Dataset entries
Content starts
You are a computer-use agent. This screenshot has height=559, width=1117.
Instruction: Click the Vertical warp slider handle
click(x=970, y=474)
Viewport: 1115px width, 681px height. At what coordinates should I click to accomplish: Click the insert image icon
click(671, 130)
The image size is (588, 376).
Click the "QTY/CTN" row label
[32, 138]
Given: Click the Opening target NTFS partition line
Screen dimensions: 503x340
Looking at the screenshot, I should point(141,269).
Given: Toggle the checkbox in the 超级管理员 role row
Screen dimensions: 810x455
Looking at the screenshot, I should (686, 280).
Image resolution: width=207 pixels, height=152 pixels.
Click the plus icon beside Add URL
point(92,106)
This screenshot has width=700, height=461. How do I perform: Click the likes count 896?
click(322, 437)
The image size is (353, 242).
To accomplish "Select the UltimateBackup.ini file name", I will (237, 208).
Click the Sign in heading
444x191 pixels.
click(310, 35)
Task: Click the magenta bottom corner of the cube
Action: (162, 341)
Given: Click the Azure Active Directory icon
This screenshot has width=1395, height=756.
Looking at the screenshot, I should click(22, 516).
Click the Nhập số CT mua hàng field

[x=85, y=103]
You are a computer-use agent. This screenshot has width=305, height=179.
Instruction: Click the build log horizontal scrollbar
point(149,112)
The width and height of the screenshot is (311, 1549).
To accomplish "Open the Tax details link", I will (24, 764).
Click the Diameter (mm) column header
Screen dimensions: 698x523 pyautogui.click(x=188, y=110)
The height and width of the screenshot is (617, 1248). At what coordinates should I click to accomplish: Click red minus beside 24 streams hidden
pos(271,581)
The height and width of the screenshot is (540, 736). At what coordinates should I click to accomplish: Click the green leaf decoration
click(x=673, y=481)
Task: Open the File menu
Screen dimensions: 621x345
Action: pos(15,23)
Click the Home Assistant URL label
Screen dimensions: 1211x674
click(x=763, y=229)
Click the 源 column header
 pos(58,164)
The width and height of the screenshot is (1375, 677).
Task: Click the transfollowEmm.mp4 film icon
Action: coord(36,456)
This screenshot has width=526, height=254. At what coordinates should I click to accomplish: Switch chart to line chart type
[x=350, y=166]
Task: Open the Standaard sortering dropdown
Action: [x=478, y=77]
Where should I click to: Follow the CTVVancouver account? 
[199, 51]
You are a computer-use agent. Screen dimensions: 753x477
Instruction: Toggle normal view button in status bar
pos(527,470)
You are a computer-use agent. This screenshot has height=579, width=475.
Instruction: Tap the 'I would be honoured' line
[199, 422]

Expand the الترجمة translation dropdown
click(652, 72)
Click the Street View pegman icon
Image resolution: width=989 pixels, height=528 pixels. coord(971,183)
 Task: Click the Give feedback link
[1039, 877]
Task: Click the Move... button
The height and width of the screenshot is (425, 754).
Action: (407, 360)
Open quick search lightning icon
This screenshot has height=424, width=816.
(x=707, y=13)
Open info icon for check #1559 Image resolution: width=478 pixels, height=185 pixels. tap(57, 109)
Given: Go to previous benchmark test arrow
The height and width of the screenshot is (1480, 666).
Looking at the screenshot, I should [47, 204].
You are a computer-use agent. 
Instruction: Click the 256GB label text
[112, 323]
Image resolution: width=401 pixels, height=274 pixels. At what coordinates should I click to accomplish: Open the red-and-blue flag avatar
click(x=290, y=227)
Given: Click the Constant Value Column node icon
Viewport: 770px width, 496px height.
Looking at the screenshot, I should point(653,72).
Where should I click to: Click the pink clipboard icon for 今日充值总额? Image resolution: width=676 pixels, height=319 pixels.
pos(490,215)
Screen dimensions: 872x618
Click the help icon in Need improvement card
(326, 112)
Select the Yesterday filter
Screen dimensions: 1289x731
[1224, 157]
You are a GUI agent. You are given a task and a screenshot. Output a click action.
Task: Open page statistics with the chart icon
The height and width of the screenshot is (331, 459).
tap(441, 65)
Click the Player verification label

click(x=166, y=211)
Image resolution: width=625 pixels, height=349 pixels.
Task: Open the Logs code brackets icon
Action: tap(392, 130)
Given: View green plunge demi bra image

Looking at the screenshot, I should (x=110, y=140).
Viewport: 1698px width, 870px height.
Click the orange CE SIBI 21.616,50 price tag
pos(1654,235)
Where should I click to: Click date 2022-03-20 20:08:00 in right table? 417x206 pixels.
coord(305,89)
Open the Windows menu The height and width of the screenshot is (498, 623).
Content ends
▸ **Work instructions**:
Up to and including the line with "Given: Toggle the", write out the records above exactly, starting from their first line.

▸ **Exercise result**:
You are a computer-use agent. This screenshot has height=559, width=1117.
Instruction: Click the Vertical warp slider handle
click(x=970, y=474)
Viewport: 1115px width, 681px height. At what coordinates should I click to accomplish: Click the insert image icon
click(671, 130)
The image size is (588, 376).
Click the "QTY/CTN" row label
[32, 138]
Given: Click the Opening target NTFS partition line
Screen dimensions: 503x340
Looking at the screenshot, I should point(141,269).
Given: Toggle the checkbox in the 超级管理员 role row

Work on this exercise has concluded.